◆ **Material provided**:

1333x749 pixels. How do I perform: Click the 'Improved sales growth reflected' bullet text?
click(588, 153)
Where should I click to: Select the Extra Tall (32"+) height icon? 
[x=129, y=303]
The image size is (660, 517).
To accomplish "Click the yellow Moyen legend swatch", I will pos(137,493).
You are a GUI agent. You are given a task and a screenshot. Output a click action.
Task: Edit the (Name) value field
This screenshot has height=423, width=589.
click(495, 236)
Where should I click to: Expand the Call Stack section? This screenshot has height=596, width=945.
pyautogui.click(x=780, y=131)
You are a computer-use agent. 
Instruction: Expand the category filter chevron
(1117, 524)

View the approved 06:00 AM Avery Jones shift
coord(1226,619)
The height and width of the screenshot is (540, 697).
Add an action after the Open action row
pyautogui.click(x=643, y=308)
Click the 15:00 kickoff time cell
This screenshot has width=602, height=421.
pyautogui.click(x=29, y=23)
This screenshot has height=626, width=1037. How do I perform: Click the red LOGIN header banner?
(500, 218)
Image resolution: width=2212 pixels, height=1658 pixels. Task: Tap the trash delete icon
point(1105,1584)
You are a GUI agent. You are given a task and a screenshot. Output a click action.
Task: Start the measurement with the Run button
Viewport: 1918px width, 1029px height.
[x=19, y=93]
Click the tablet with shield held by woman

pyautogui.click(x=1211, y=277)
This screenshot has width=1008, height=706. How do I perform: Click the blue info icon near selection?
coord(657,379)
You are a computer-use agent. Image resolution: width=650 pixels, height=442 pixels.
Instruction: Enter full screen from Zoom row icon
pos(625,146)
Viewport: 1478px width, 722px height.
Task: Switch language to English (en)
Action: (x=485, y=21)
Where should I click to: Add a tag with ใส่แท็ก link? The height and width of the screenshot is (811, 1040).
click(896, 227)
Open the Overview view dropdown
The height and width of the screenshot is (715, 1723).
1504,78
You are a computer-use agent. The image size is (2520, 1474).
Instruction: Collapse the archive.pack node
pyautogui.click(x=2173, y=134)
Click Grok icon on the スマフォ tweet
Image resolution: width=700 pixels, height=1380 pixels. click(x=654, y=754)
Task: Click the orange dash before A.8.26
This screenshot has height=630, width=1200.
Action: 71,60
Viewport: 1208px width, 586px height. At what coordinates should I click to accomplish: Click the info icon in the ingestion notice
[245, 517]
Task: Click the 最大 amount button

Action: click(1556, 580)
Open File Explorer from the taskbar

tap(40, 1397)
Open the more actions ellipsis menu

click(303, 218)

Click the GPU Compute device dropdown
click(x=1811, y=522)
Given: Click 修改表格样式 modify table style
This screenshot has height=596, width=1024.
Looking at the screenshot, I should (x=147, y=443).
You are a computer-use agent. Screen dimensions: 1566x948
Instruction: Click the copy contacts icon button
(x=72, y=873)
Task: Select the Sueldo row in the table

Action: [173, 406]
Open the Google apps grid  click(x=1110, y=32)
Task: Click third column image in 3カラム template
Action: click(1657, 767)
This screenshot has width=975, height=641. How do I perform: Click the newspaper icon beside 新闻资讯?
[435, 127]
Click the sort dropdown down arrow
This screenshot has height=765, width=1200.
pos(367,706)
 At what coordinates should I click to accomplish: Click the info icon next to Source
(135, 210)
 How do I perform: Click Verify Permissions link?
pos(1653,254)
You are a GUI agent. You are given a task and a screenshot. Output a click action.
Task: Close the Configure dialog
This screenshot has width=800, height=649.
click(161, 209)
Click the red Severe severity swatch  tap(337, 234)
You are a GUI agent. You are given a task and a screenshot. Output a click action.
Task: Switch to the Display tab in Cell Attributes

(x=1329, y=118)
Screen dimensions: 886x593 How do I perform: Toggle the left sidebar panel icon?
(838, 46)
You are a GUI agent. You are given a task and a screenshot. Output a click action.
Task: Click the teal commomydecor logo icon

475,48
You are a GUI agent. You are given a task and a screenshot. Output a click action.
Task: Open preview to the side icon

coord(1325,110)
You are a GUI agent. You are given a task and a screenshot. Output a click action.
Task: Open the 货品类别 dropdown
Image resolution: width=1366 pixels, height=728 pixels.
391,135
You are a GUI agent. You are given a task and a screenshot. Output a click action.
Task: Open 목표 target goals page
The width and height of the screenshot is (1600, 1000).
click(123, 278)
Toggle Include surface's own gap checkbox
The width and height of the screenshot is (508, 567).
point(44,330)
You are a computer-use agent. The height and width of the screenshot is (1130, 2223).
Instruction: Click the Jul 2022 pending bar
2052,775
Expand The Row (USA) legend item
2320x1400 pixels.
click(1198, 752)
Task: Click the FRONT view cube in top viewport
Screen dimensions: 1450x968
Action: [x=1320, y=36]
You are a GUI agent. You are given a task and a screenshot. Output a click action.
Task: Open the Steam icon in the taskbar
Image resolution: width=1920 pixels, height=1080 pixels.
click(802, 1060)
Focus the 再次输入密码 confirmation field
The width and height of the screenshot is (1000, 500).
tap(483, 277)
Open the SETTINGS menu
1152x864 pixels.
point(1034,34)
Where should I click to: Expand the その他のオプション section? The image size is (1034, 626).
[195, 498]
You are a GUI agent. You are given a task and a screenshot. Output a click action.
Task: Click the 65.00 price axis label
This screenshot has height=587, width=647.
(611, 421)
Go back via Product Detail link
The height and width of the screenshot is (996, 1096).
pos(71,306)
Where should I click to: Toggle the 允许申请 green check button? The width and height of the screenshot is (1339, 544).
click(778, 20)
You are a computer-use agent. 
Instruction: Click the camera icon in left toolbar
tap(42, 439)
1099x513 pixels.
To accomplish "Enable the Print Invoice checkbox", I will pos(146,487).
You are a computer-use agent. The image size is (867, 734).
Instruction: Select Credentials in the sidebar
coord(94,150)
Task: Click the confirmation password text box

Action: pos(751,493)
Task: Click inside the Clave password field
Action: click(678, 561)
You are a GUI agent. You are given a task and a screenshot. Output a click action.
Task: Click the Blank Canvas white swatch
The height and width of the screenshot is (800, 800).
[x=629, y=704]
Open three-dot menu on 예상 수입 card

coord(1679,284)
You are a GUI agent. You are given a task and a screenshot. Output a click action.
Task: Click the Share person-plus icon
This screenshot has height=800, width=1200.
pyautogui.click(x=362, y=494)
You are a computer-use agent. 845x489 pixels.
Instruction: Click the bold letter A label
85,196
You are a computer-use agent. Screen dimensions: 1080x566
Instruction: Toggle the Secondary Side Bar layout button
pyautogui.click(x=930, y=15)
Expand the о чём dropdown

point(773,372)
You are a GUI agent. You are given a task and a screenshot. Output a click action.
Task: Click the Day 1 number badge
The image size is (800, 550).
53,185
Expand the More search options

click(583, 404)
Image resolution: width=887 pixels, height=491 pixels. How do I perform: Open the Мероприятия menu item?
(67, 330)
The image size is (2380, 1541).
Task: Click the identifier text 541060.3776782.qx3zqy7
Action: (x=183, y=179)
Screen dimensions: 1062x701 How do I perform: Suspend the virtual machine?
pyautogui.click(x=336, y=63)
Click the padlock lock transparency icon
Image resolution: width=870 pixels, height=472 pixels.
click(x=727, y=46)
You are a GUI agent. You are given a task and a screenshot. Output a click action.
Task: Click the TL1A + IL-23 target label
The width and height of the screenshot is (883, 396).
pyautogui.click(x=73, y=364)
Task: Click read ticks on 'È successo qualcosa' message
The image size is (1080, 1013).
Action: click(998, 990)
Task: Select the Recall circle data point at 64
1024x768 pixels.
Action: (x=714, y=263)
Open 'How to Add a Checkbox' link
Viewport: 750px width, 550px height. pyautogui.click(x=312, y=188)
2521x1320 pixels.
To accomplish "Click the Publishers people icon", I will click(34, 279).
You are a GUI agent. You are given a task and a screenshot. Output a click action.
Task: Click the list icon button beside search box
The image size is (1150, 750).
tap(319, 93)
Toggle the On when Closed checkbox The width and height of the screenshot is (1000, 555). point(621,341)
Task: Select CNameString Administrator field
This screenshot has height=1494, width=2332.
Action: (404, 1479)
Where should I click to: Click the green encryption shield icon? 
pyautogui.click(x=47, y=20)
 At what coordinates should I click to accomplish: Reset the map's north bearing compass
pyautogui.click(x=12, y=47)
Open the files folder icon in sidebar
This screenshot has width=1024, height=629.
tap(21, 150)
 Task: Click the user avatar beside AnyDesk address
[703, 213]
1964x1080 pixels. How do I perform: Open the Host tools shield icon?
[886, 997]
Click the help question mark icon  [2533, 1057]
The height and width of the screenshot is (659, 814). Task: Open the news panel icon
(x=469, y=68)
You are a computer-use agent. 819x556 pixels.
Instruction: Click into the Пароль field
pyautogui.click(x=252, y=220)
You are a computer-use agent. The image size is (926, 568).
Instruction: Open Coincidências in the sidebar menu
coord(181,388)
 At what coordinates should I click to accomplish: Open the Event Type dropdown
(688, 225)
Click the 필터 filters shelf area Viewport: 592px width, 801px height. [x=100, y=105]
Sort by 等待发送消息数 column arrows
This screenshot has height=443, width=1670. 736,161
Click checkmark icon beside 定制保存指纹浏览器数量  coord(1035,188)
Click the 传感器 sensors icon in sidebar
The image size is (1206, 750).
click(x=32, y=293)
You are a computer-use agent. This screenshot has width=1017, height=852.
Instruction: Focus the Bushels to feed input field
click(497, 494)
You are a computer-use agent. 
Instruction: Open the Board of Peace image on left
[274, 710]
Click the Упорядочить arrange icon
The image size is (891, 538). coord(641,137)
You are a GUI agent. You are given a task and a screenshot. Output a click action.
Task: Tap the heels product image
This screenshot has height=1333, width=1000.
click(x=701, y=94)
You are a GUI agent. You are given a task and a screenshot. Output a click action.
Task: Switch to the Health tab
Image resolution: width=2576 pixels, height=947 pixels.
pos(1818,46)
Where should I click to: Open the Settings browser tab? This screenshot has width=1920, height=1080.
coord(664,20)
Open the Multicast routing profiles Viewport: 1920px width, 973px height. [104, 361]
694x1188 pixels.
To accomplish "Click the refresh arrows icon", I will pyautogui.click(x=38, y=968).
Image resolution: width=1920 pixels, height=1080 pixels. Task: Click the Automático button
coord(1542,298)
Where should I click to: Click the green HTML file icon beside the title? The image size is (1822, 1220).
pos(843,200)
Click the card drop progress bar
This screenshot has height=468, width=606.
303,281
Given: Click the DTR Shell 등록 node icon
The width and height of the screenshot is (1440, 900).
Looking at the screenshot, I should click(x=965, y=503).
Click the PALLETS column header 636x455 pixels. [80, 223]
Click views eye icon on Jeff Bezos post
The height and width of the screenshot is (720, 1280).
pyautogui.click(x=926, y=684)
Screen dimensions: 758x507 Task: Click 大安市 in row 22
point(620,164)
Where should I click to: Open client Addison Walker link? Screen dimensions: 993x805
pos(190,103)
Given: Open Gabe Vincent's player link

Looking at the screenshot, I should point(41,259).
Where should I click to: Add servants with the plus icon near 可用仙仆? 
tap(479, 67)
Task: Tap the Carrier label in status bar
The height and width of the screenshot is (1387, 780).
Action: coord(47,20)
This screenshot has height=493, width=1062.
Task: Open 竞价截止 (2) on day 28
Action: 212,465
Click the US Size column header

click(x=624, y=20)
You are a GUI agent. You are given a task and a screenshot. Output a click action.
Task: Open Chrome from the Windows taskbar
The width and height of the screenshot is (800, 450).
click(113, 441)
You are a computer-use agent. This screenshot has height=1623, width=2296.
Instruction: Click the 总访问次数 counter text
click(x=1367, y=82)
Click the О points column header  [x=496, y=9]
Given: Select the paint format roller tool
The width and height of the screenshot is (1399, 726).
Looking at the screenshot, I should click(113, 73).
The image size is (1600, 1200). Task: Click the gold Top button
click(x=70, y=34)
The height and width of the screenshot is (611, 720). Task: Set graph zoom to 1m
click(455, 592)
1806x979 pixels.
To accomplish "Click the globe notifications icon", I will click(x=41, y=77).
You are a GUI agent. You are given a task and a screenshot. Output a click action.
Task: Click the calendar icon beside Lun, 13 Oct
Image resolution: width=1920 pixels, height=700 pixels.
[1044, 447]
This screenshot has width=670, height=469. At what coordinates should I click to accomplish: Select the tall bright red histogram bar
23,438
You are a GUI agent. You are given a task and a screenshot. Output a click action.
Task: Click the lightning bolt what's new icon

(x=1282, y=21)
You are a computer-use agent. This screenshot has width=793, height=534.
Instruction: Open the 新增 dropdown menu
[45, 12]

◆ **Exercise aim**: Rewrite the records starting at the line that has "Click the padlock lock transparency icon" and ending after the line that has "click(x=727, y=46)", replacing "transparency" with "opacity" and leaving everything else unchanged.

◆ **Full answer**:
Click the padlock lock opacity icon
Image resolution: width=870 pixels, height=472 pixels.
click(x=727, y=46)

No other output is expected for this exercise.